In some parts of the world, perennial woody species have been exposed to elevated atmospheric CO2 concentrations for decades, due to their proximity to CO2-emitting springs and vents in the earth, allowing scientists to assess the long-term effects of this phenomenon. In Venezuela, for example, the water-use efficiency of a common tree exposed to a lifetime atmospheric CO2 concentration of approximately 1,000 ppm rose 2-fold and 19-fold during the local wet and dry seasons, respectively (Fernandez et al., 1998). Similarly, Bartak et al. (1999) reported that 30-year-old Arbutus unedo trees growing in central Italy at a lifetime atmospheric CO2 concentration around 465 ppm exhibited water-use efficiencies that were 100% greater than control trees growing at a lifetime CO2 concentration of 355 ppm. In addition, two species of oaks in central Italy that had been growing for 15 to 25 years at an atmospheric CO2 concentration ranging from 500 to 1000 ppm displayed "such marked increases in water-use efficiency under elevated CO2," in the words of the scientists who studied them, that this phenomenon "might be of great importance in Mediterranean environments in the perspective of global climate change" (Blaschke et al., 2001; Tognetti et al., 1998). Thus, the long-term effects of elevated CO2 concentrations on water-use efficiency are likely to persist and increase with increasing atmospheric CO2 concentrations.
In some cases, scientists have looked to the past and determined the positive impact the historic rise in the air's CO2 content has already had on plant water-use efficiency. Duquesnay et al. (1998), for example, used tree-ring data derived from beech trees to determine that over the past century the water-use efficiency of such trees in north-eastern France increased by approximately 33%. Similarly, Feng (1999) used tree-ring chronologies derived from a number of trees in western North America to calculate a 10 to 25% increase in tree water-use efficiency from 1750 to 1970, during which time the atmospheric CO2 concentration rose by approximately 16%. In another study, Knapp et al. (2001) developed tree-ring chronologies from western juniper stands located in Oregon, USA, for the past century, determining that growth recovery from drought was much greater in the latter third of their chronologies (1964-1998) than it was in the first third (1896-1930). In this case, the authors suggested that the greater atmospheric CO2 concentrations of the latter period allowed the trees to more quickly recover from water stress. Finally, Beerling et al. (1998) grew Gingko saplings at 350 and 650 ppm CO2 for three years, finding that elevated atmospheric CO2 concentrations reduced leaf stomatal densities to values comparable to those measured on fossilized Gingko leaves dating back to the Triassic and Jurassic periods, implying greater water-use efficiencies for those times too.

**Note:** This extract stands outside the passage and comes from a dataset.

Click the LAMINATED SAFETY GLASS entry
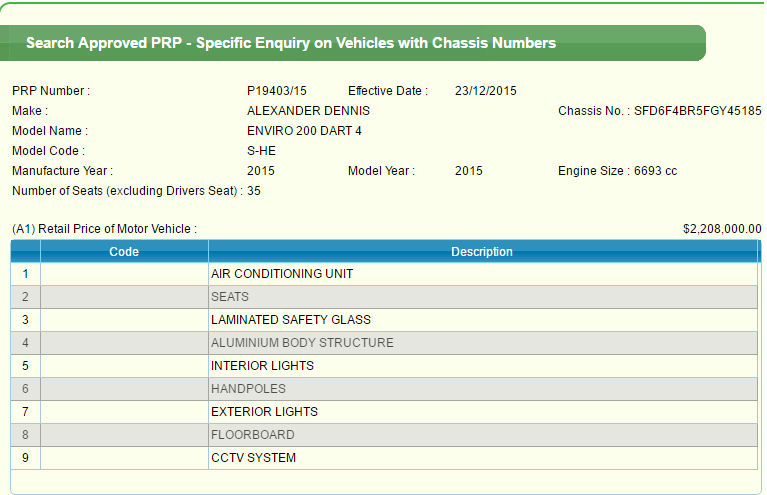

On another note, Prince et al. (1998) demonstrated that rain-use efficiency, which is similar to water-use efficiency, slowly increased in the African Sahel from 1982 to 1990, while Nicholson et al. (1998) observed neither an increase nor a decrease in this parameter from 1980 to 1995 for the central and western Sahel.

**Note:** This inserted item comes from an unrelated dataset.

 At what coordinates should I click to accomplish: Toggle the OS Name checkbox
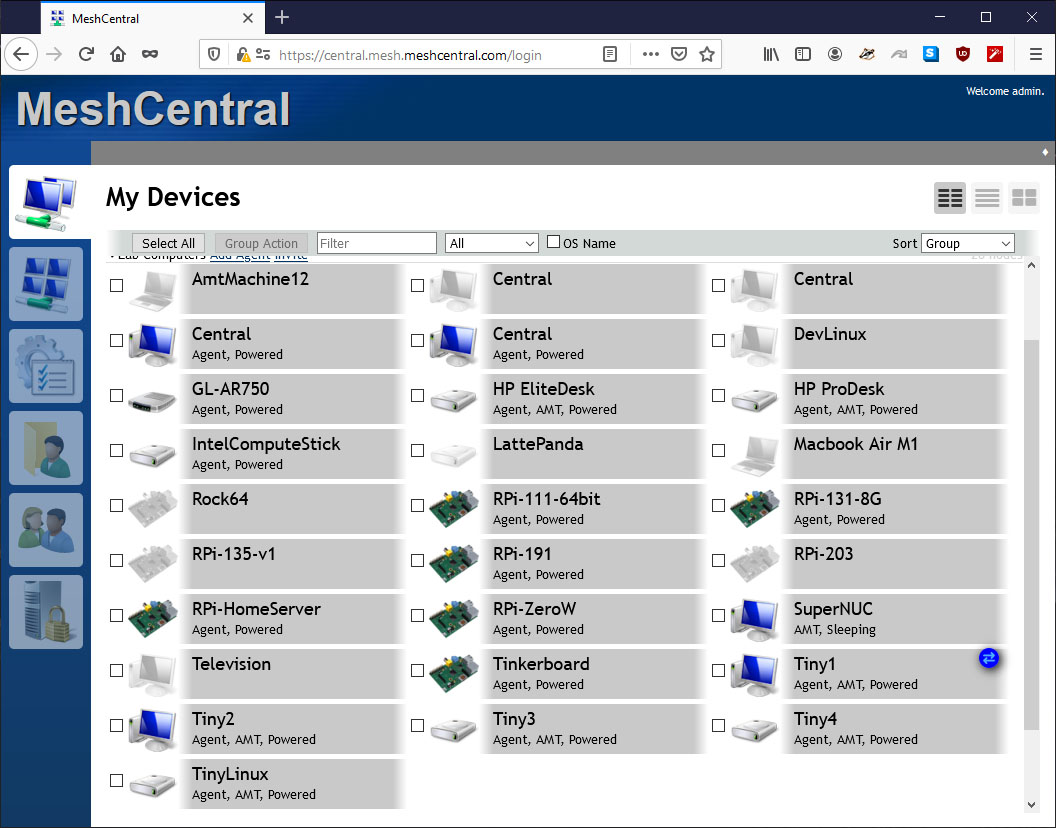554,242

In summary, it is clear that as the CO2 content of the air continues to rise, nearly all of earth's trees will respond favorably by exhibiting increases in water-use efficiency. It is thus likely that as time progresses, earth's woody species will expand into areas where they previously could not exist due to limiting amounts of available moisture. Therefore, one can expect the earth to become a greener biospheric body with greater carbon sequestering capacity as the atmospheric CO2 concentration continues to rise.